Transitions Kimberly Ingram

Hi! I’m Kimberly Ingram, the very proud mum to a noodle loving, cycling and skateboarding enthusiast 12 yo with a fair bit of challenges.  He was part of the Cycleabilities pilot program when it first started.    I’ll be writing a monthly blog with the aim of it being ready by the first Sunday of the month.  

A glimmer of recognition shone in a mum’s eye.  “You get it.” she said, with a relieved sigh.  It was as if a balloon blown up tight just lost a little air, deflated a bit.  I had just asked the mother of a six year old with anxiety, “ How’s your son with transitions?”  I can feel a number of you parents and carers reading this,  agreeing in a communal nod. Ah, transitions.  The point at which a perfectly lovely time is brought to a screaming halt by, well, screaming for one.  My child had perfected a catfight screech at age 3 that to this day makes me shudder at the memory.

# Collected data entries:

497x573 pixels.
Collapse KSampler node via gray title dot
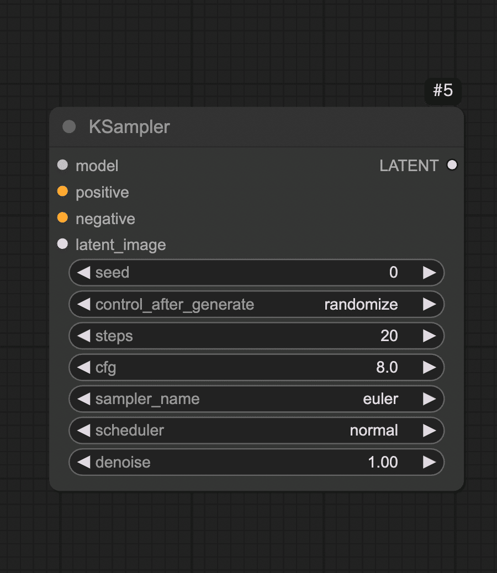[69, 127]
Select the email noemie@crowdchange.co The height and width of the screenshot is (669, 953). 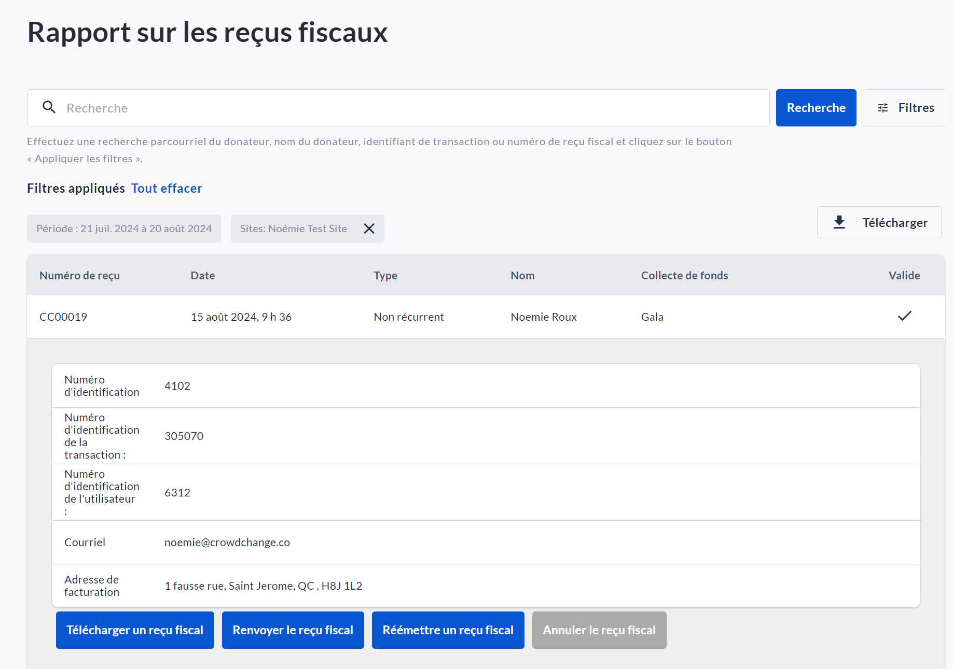pos(227,543)
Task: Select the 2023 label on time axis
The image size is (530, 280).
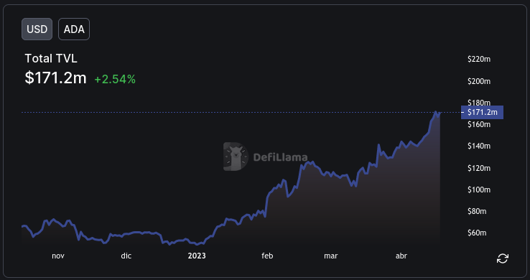Action: (197, 256)
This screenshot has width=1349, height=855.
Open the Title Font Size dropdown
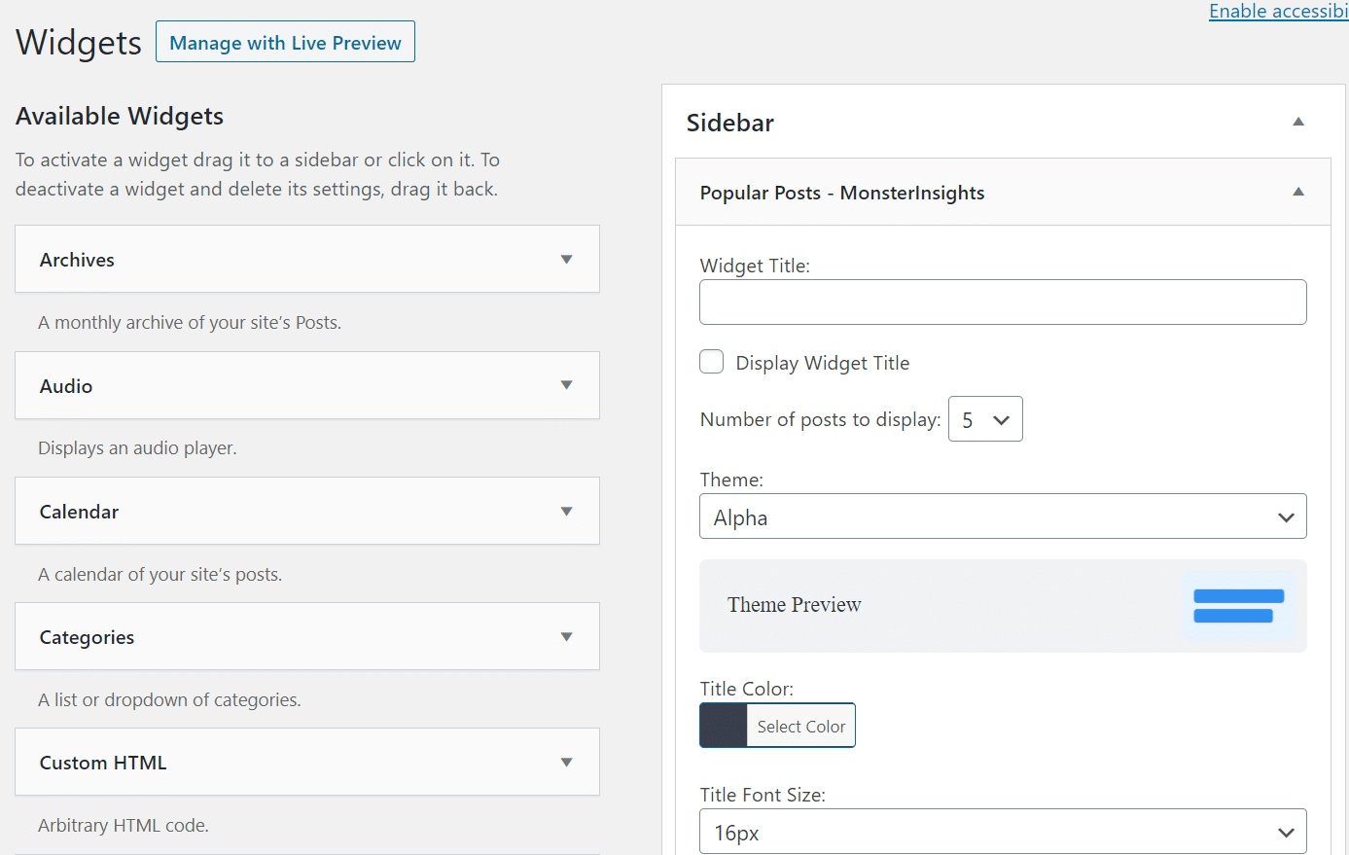1003,832
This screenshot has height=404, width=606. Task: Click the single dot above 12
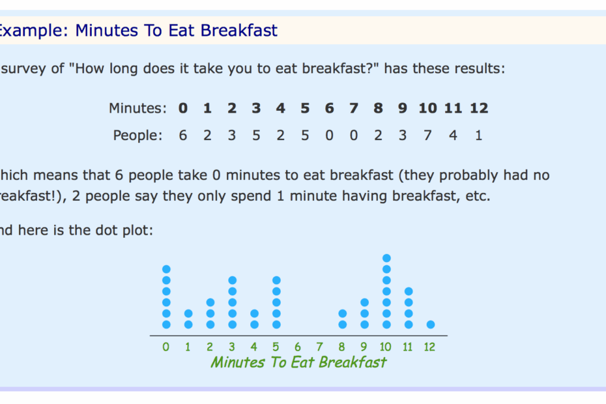click(431, 325)
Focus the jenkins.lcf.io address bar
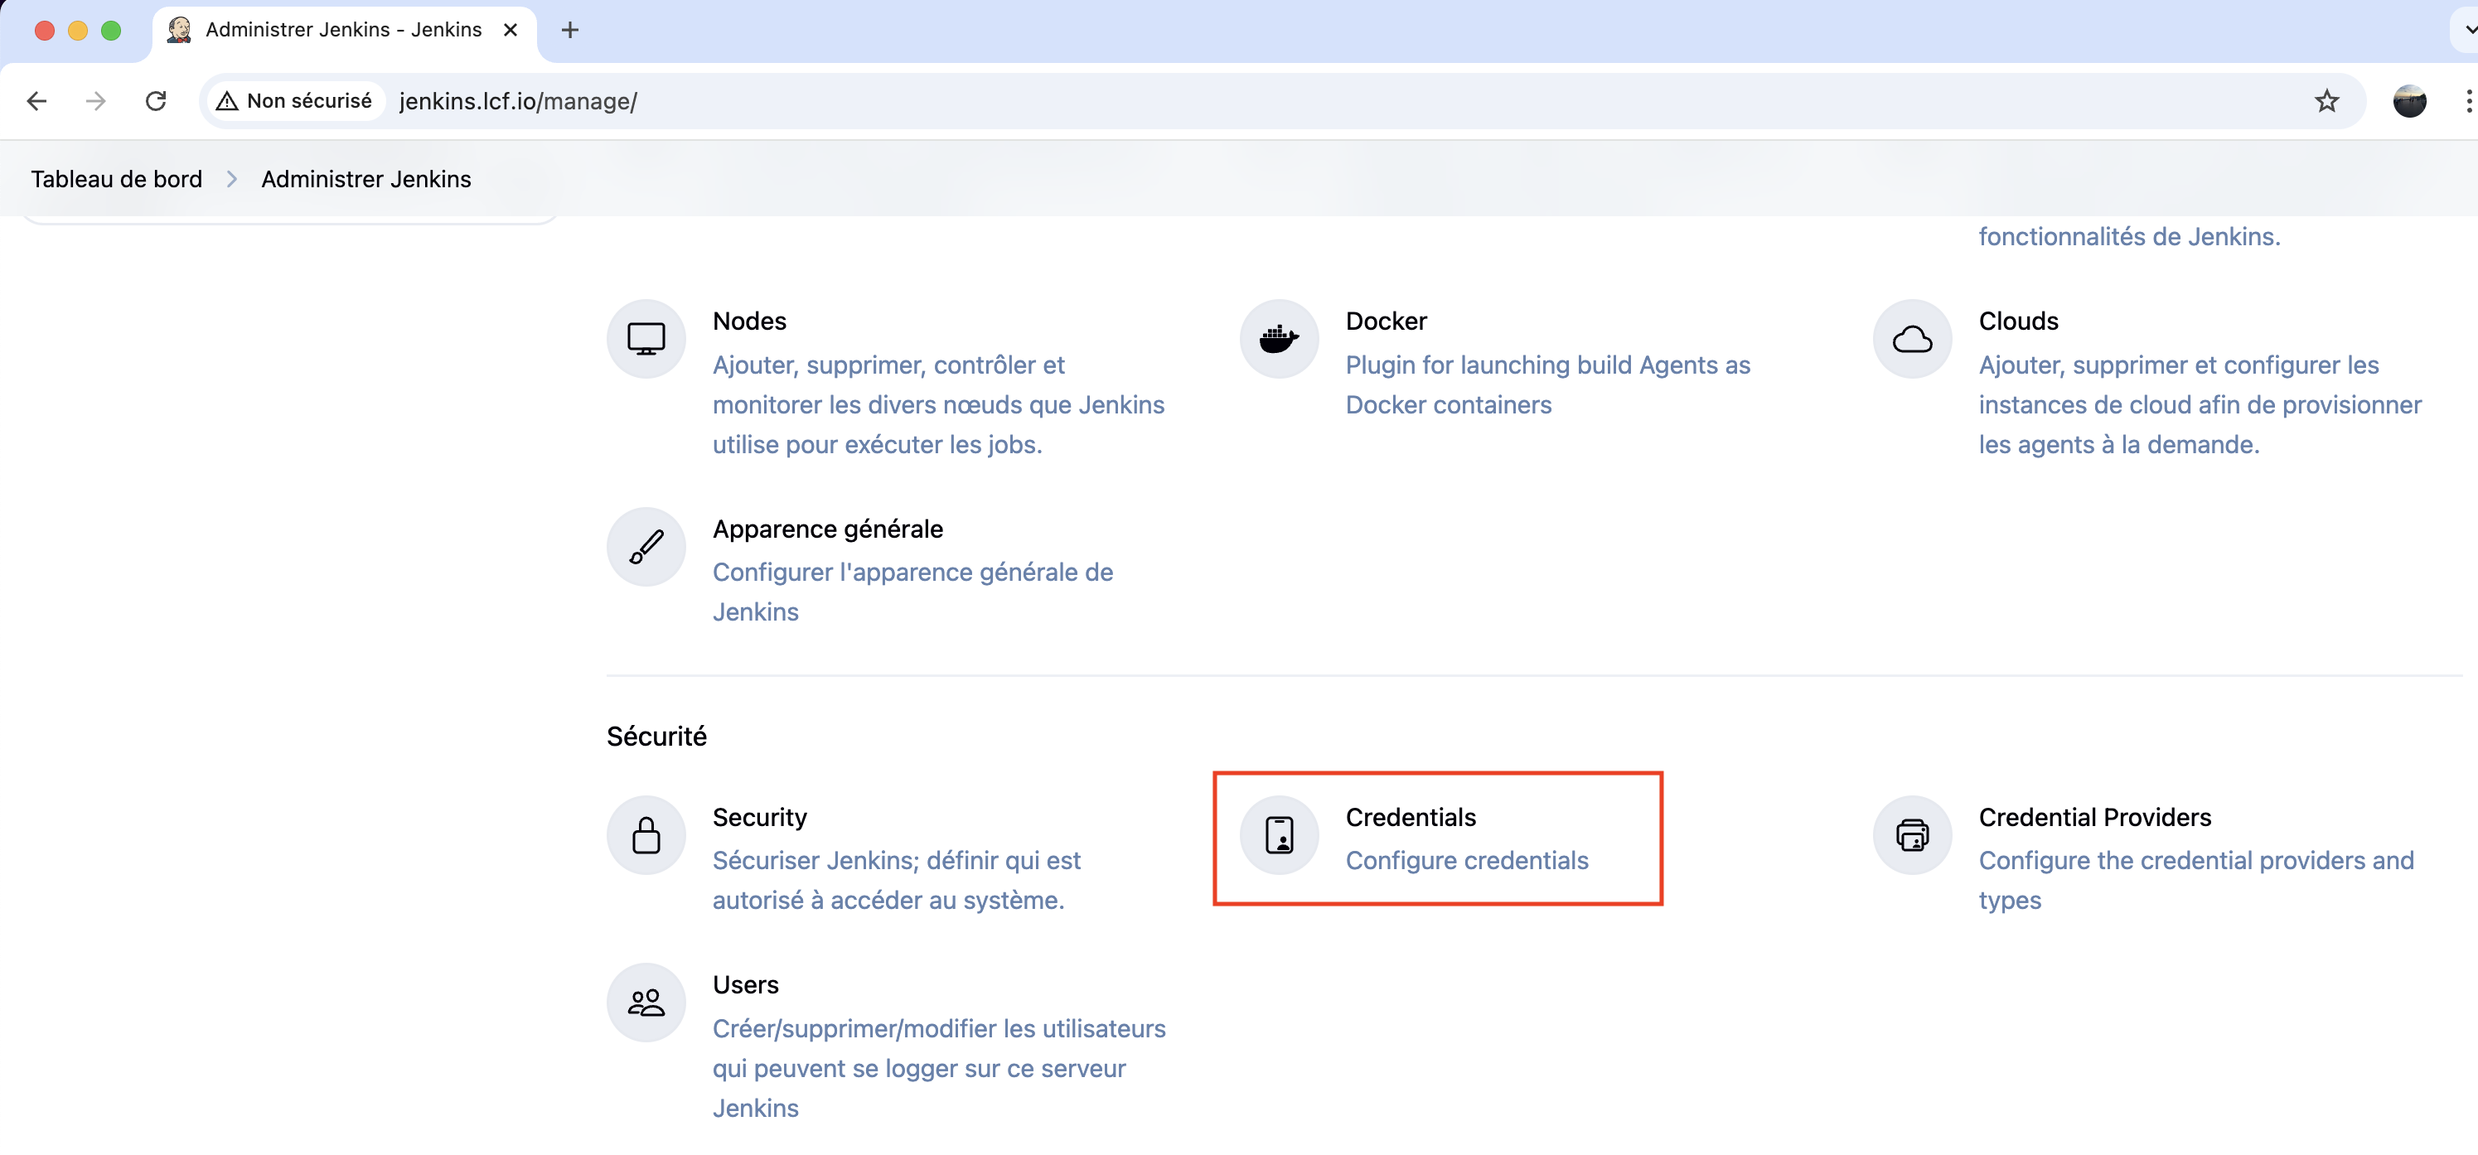This screenshot has height=1155, width=2478. click(x=1154, y=101)
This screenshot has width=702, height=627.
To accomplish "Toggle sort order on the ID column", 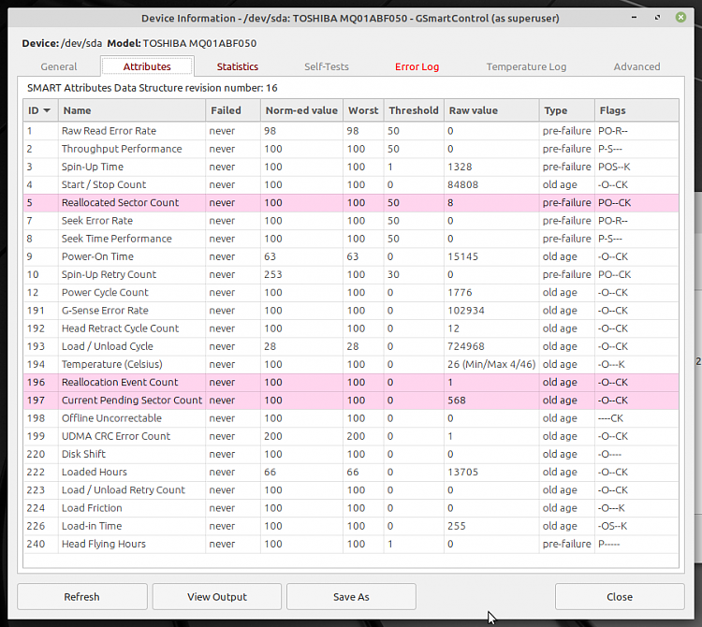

# Tasks to carry out:
1. In the transitions blog post, at what age had the writer's child perfected a catfight screech?
2. Continue the transitions blog post from the point where it ends.

# Activity answers:
1. At age 3.

2.
What is it about transitions that are hard for all children at some point?  It is the change, the uncertainty. Lucy Jane Miller, Ph.D, OTR writes in her fantastic book, “SENSATIONAL KIDS Hope and Help for Children with Sensory Processing Disorder (SPD) that many children with SPD have troubles with transitions, and specifically that children with Sensory over-responsivity “create a comfort zone in an overstimulating world by avoiding change, which always holds the potential of leading to some new insult.”  Or it could be that a new situation means potential new expectations and rules that are unknown.  Or it could be the child’s feeling of safety is shaken.  Or it could be the child doesn’t follow what is happening.  There are a lot of  “ors” because there are a lot of reasons.  I remember as an early mum driving myself a bit bonkers trying to discern the reason to make socializing easier for my son.  Once, while juggling drinks, popcorn and cake pops for 4 kids, cold fear resided in my heart. I was anxious, fearing  the other kids’ response if they heard the catfight call.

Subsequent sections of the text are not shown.